■ **How to complete this task**:
Write out the full set of records below exactly.

■ **Information provided**:
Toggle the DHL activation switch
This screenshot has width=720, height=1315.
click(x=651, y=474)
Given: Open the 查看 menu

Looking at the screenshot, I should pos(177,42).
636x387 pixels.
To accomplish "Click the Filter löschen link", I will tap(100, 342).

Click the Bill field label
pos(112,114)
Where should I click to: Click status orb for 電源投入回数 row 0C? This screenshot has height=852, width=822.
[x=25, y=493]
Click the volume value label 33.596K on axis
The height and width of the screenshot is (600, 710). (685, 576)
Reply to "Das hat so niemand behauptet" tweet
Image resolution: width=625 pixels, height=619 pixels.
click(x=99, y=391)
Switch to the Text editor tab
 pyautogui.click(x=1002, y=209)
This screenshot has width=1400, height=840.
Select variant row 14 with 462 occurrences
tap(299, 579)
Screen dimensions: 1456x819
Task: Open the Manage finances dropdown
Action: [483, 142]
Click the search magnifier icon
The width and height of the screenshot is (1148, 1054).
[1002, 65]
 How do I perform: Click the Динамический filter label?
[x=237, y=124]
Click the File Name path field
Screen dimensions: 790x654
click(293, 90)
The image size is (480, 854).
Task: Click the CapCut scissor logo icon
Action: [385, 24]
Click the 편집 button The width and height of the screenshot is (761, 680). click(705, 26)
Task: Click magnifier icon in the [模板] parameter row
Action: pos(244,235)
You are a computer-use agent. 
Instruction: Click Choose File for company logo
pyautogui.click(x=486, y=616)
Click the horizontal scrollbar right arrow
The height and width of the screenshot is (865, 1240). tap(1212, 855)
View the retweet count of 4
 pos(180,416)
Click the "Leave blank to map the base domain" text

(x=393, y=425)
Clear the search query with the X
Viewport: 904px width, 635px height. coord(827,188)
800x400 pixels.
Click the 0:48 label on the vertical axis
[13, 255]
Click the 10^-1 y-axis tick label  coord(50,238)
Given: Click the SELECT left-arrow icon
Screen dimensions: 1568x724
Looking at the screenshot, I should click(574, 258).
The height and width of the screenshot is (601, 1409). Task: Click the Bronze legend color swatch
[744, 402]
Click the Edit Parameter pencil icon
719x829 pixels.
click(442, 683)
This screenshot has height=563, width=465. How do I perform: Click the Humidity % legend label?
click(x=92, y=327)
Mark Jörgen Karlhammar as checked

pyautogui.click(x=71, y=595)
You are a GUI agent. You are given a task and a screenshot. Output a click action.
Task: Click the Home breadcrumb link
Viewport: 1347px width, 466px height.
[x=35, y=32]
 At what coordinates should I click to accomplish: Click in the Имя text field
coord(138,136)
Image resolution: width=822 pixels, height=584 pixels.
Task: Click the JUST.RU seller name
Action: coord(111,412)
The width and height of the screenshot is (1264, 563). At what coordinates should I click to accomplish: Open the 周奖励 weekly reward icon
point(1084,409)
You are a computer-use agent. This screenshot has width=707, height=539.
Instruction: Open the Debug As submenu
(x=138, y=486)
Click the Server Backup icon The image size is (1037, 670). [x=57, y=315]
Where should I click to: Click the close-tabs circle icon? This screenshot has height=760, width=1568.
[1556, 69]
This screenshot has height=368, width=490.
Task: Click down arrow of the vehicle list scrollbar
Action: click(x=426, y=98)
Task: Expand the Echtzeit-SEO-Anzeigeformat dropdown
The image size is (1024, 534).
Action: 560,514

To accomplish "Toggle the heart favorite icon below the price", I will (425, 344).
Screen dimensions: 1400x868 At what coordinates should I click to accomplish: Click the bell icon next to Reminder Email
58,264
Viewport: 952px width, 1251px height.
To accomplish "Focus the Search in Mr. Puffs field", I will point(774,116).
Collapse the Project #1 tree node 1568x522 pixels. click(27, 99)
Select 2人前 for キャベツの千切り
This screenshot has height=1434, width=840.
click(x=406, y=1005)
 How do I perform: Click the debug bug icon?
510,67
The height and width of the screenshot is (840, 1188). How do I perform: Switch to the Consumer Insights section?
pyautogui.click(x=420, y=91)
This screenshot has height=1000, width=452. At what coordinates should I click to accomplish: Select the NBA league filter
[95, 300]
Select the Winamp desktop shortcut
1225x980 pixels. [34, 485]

■ **Answer to this exercise**:
Toggle the DHL activation switch
This screenshot has width=720, height=1315.
click(x=651, y=474)
Given: Open the 查看 menu

Looking at the screenshot, I should pos(177,42).
636x387 pixels.
To accomplish "Click the Filter löschen link", I will tap(100, 342).

Click the Bill field label
pos(112,114)
Where should I click to: Click status orb for 電源投入回数 row 0C? This screenshot has height=852, width=822.
[x=25, y=493]
Click the volume value label 33.596K on axis
The height and width of the screenshot is (600, 710). (685, 576)
Reply to "Das hat so niemand behauptet" tweet
Image resolution: width=625 pixels, height=619 pixels.
click(x=99, y=391)
Switch to the Text editor tab
 pyautogui.click(x=1002, y=209)
This screenshot has width=1400, height=840.
Select variant row 14 with 462 occurrences
tap(299, 579)
Screen dimensions: 1456x819
Task: Open the Manage finances dropdown
Action: [483, 142]
Click the search magnifier icon
The width and height of the screenshot is (1148, 1054).
[1002, 65]
 How do I perform: Click the Динамический filter label?
[x=237, y=124]
Click the File Name path field
Screen dimensions: 790x654
click(293, 90)
The image size is (480, 854).
Task: Click the CapCut scissor logo icon
Action: [385, 24]
Click the 편집 button The width and height of the screenshot is (761, 680). click(705, 26)
Task: Click magnifier icon in the [模板] parameter row
Action: pos(244,235)
You are a computer-use agent. 
Instruction: Click Choose File for company logo
pyautogui.click(x=486, y=616)
Click the horizontal scrollbar right arrow
The height and width of the screenshot is (865, 1240). tap(1212, 855)
View the retweet count of 4
 pos(180,416)
Click the "Leave blank to map the base domain" text

(x=393, y=425)
Clear the search query with the X
Viewport: 904px width, 635px height. coord(827,188)
800x400 pixels.
Click the 0:48 label on the vertical axis
[13, 255]
Click the 10^-1 y-axis tick label  coord(50,238)
Given: Click the SELECT left-arrow icon
Screen dimensions: 1568x724
Looking at the screenshot, I should click(574, 258).
The height and width of the screenshot is (601, 1409). Task: Click the Bronze legend color swatch
[744, 402]
Click the Edit Parameter pencil icon
719x829 pixels.
click(442, 683)
This screenshot has height=563, width=465. How do I perform: Click the Humidity % legend label?
click(x=92, y=327)
Mark Jörgen Karlhammar as checked

pyautogui.click(x=71, y=595)
You are a GUI agent. You are given a task and a screenshot. Output a click action.
Task: Click the Home breadcrumb link
Viewport: 1347px width, 466px height.
[x=35, y=32]
 At what coordinates should I click to accomplish: Click in the Имя text field
coord(138,136)
Image resolution: width=822 pixels, height=584 pixels.
Task: Click the JUST.RU seller name
Action: coord(111,412)
The width and height of the screenshot is (1264, 563). At what coordinates should I click to accomplish: Open the 周奖励 weekly reward icon
point(1084,409)
You are a computer-use agent. This screenshot has width=707, height=539.
Instruction: Open the Debug As submenu
(x=138, y=486)
Click the Server Backup icon The image size is (1037, 670). [x=57, y=315]
Where should I click to: Click the close-tabs circle icon? This screenshot has height=760, width=1568.
[1556, 69]
This screenshot has height=368, width=490.
Task: Click down arrow of the vehicle list scrollbar
Action: click(x=426, y=98)
Task: Expand the Echtzeit-SEO-Anzeigeformat dropdown
The image size is (1024, 534).
Action: 560,514

To accomplish "Toggle the heart favorite icon below the price", I will (425, 344).
Screen dimensions: 1400x868 At what coordinates should I click to accomplish: Click the bell icon next to Reminder Email
58,264
Viewport: 952px width, 1251px height.
To accomplish "Focus the Search in Mr. Puffs field", I will point(774,116).
Collapse the Project #1 tree node 1568x522 pixels. click(27, 99)
Select 2人前 for キャベツの千切り
This screenshot has height=1434, width=840.
click(x=406, y=1005)
 How do I perform: Click the debug bug icon?
510,67
The height and width of the screenshot is (840, 1188). How do I perform: Switch to the Consumer Insights section?
pyautogui.click(x=420, y=91)
This screenshot has height=1000, width=452. At what coordinates should I click to accomplish: Select the NBA league filter
[95, 300]
Select the Winamp desktop shortcut
1225x980 pixels. [34, 485]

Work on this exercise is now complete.